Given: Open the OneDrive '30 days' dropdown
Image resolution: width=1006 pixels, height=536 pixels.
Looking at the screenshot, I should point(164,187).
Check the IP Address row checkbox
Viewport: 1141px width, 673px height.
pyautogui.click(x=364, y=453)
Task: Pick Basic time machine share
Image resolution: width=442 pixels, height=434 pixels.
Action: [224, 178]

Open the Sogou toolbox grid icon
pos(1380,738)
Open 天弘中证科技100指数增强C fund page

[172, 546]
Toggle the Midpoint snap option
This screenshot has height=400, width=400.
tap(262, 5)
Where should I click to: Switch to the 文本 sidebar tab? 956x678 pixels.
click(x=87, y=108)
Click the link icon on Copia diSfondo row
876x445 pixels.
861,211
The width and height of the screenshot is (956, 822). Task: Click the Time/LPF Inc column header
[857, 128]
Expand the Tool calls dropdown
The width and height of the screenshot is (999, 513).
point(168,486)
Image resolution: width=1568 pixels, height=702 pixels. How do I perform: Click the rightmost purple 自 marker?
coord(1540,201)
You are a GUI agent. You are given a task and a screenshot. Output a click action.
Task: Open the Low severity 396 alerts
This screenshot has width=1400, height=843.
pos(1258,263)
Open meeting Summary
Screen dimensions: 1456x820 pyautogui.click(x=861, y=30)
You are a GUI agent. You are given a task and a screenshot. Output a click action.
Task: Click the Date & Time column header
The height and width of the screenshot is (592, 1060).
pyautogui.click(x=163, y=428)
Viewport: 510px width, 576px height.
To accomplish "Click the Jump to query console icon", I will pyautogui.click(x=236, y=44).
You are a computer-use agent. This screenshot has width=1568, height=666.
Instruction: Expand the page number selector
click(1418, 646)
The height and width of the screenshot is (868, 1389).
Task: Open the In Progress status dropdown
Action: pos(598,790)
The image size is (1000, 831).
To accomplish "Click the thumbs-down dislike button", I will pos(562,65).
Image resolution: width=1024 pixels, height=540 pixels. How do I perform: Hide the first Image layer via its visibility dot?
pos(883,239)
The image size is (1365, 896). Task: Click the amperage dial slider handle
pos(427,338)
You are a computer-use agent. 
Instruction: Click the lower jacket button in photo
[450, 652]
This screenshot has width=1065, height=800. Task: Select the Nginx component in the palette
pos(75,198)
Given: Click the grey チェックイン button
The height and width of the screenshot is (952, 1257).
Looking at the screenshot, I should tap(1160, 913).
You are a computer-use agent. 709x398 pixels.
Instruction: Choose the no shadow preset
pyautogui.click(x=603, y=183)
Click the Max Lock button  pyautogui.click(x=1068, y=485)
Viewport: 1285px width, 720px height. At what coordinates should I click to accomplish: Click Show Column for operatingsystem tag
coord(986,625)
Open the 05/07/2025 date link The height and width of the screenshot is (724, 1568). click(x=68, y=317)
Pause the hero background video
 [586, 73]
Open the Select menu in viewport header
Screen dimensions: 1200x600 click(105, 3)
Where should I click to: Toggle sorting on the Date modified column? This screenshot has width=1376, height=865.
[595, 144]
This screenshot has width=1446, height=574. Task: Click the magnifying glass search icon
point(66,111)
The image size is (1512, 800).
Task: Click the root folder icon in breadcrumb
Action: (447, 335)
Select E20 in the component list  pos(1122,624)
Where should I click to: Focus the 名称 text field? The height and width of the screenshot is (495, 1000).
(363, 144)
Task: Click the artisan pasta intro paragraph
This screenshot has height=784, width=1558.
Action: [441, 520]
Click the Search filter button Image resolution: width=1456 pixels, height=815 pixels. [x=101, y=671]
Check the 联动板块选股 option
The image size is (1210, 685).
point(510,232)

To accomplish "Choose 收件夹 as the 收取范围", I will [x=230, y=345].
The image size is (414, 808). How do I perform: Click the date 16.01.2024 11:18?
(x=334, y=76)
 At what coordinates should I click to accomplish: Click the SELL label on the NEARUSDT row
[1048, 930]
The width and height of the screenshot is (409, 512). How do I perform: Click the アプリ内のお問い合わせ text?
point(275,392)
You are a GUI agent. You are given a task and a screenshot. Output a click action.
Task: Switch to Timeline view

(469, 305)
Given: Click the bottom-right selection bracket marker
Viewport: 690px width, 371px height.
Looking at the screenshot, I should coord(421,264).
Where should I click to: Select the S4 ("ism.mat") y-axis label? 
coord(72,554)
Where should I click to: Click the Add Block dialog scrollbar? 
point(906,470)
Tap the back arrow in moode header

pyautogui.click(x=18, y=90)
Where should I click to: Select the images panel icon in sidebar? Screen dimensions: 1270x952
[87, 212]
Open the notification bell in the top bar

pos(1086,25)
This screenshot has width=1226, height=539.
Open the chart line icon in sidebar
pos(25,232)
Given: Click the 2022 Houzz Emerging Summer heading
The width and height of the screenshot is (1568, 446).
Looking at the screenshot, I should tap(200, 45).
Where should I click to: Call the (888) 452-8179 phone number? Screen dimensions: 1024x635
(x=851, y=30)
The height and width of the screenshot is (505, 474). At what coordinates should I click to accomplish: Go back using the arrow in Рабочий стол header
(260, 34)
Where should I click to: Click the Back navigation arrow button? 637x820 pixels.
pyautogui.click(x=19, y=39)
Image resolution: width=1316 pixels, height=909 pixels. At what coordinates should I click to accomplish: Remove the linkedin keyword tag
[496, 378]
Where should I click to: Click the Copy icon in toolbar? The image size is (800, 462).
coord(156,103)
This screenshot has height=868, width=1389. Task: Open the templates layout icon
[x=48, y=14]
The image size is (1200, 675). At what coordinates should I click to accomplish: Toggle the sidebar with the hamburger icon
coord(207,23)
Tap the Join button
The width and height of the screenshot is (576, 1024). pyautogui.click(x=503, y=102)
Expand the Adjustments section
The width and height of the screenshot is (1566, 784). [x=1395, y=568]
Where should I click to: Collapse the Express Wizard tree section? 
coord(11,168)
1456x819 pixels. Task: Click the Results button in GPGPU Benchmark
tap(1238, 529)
◇ ◇ ◇ ◇ ◇
=== Exercise description ===
Reproduce the listing above with every "column header" swapped for "column title", keeping everything else the same.

=== Reply to the exercise ===
Given: Open the OneDrive '30 days' dropdown
Image resolution: width=1006 pixels, height=536 pixels.
Looking at the screenshot, I should point(164,187).
Check the IP Address row checkbox
Viewport: 1141px width, 673px height.
pyautogui.click(x=364, y=453)
Task: Pick Basic time machine share
Image resolution: width=442 pixels, height=434 pixels.
Action: [224, 178]

Open the Sogou toolbox grid icon
pos(1380,738)
Open 天弘中证科技100指数增强C fund page

[172, 546]
Toggle the Midpoint snap option
This screenshot has height=400, width=400.
tap(262, 5)
Where should I click to: Switch to the 文本 sidebar tab? 956x678 pixels.
click(x=87, y=108)
Click the link icon on Copia diSfondo row
876x445 pixels.
861,211
The width and height of the screenshot is (956, 822). Task: Click the Time/LPF Inc column title
[857, 128]
Expand the Tool calls dropdown
The width and height of the screenshot is (999, 513).
point(168,486)
Image resolution: width=1568 pixels, height=702 pixels. How do I perform: Click the rightmost purple 自 marker?
coord(1540,201)
You are a GUI agent. You are given a task and a screenshot. Output a click action.
Task: Open the Low severity 396 alerts
This screenshot has width=1400, height=843.
pos(1258,263)
Open meeting Summary
Screen dimensions: 1456x820 pyautogui.click(x=861, y=30)
You are a GUI agent. You are given a task and a screenshot. Output a click action.
Task: Click the Date & Time column title
The height and width of the screenshot is (592, 1060).
pyautogui.click(x=163, y=428)
Viewport: 510px width, 576px height.
To accomplish "Click the Jump to query console icon", I will pyautogui.click(x=236, y=44).
You are a computer-use agent. This screenshot has width=1568, height=666.
Instruction: Expand the page number selector
click(1418, 646)
The height and width of the screenshot is (868, 1389).
Task: Open the In Progress status dropdown
Action: pos(598,790)
The image size is (1000, 831).
To accomplish "Click the thumbs-down dislike button", I will pos(562,65).
Image resolution: width=1024 pixels, height=540 pixels. How do I perform: Hide the first Image layer via its visibility dot?
pos(883,239)
The image size is (1365, 896). Task: Click the amperage dial slider handle
pos(427,338)
You are a computer-use agent. 
Instruction: Click the lower jacket button in photo
[450, 652]
This screenshot has width=1065, height=800. Task: Select the Nginx component in the palette
pos(75,198)
Given: Click the grey チェックイン button
The height and width of the screenshot is (952, 1257).
Looking at the screenshot, I should tap(1160, 913).
You are a computer-use agent. 709x398 pixels.
Instruction: Choose the no shadow preset
pyautogui.click(x=603, y=183)
Click the Max Lock button  pyautogui.click(x=1068, y=485)
Viewport: 1285px width, 720px height. At what coordinates should I click to accomplish: Click Show Column for operatingsystem tag
coord(986,625)
Open the 05/07/2025 date link The height and width of the screenshot is (724, 1568). click(x=68, y=317)
Pause the hero background video
 [586, 73]
Open the Select menu in viewport header
Screen dimensions: 1200x600 click(105, 3)
Where should I click to: Toggle sorting on the Date modified column? This screenshot has width=1376, height=865.
[595, 144]
This screenshot has width=1446, height=574. Task: Click the magnifying glass search icon
point(66,111)
The image size is (1512, 800).
Task: Click the root folder icon in breadcrumb
Action: (447, 335)
Select E20 in the component list  pos(1122,624)
Where should I click to: Focus the 名称 text field? The height and width of the screenshot is (495, 1000).
(363, 144)
Task: Click the artisan pasta intro paragraph
This screenshot has height=784, width=1558.
Action: [441, 520]
Click the Search filter button Image resolution: width=1456 pixels, height=815 pixels. [x=101, y=671]
Check the 联动板块选股 option
The image size is (1210, 685).
point(510,232)

To accomplish "Choose 收件夹 as the 收取范围", I will [x=230, y=345].
The image size is (414, 808). How do I perform: Click the date 16.01.2024 11:18?
(x=334, y=76)
 At what coordinates should I click to accomplish: Click the SELL label on the NEARUSDT row
[1048, 930]
The width and height of the screenshot is (409, 512). How do I perform: Click the アプリ内のお問い合わせ text?
point(275,392)
You are a GUI agent. You are given a task and a screenshot. Output a click action.
Task: Switch to Timeline view

(469, 305)
Given: Click the bottom-right selection bracket marker
Viewport: 690px width, 371px height.
Looking at the screenshot, I should coord(421,264).
Where should I click to: Select the S4 ("ism.mat") y-axis label? 
coord(72,554)
Where should I click to: Click the Add Block dialog scrollbar? 
point(906,470)
Tap the back arrow in moode header

pyautogui.click(x=18, y=90)
Where should I click to: Select the images panel icon in sidebar? Screen dimensions: 1270x952
[87, 212]
Open the notification bell in the top bar

pos(1086,25)
This screenshot has width=1226, height=539.
Open the chart line icon in sidebar
pos(25,232)
Given: Click the 2022 Houzz Emerging Summer heading
The width and height of the screenshot is (1568, 446).
Looking at the screenshot, I should tap(200, 45).
Where should I click to: Call the (888) 452-8179 phone number? Screen dimensions: 1024x635
(x=851, y=30)
The height and width of the screenshot is (505, 474). At what coordinates should I click to accomplish: Go back using the arrow in Рабочий стол header
(260, 34)
Where should I click to: Click the Back navigation arrow button? 637x820 pixels.
pyautogui.click(x=19, y=39)
Image resolution: width=1316 pixels, height=909 pixels. At what coordinates should I click to accomplish: Remove the linkedin keyword tag
[496, 378]
Where should I click to: Click the Copy icon in toolbar? The image size is (800, 462).
coord(156,103)
This screenshot has height=868, width=1389. Task: Open the templates layout icon
[x=48, y=14]
The image size is (1200, 675). At what coordinates should I click to accomplish: Toggle the sidebar with the hamburger icon
coord(207,23)
Tap the Join button
The width and height of the screenshot is (576, 1024). pyautogui.click(x=503, y=102)
Expand the Adjustments section
The width and height of the screenshot is (1566, 784). [x=1395, y=568]
Where should I click to: Collapse the Express Wizard tree section? 
coord(11,168)
1456x819 pixels. Task: Click the Results button in GPGPU Benchmark
tap(1238, 529)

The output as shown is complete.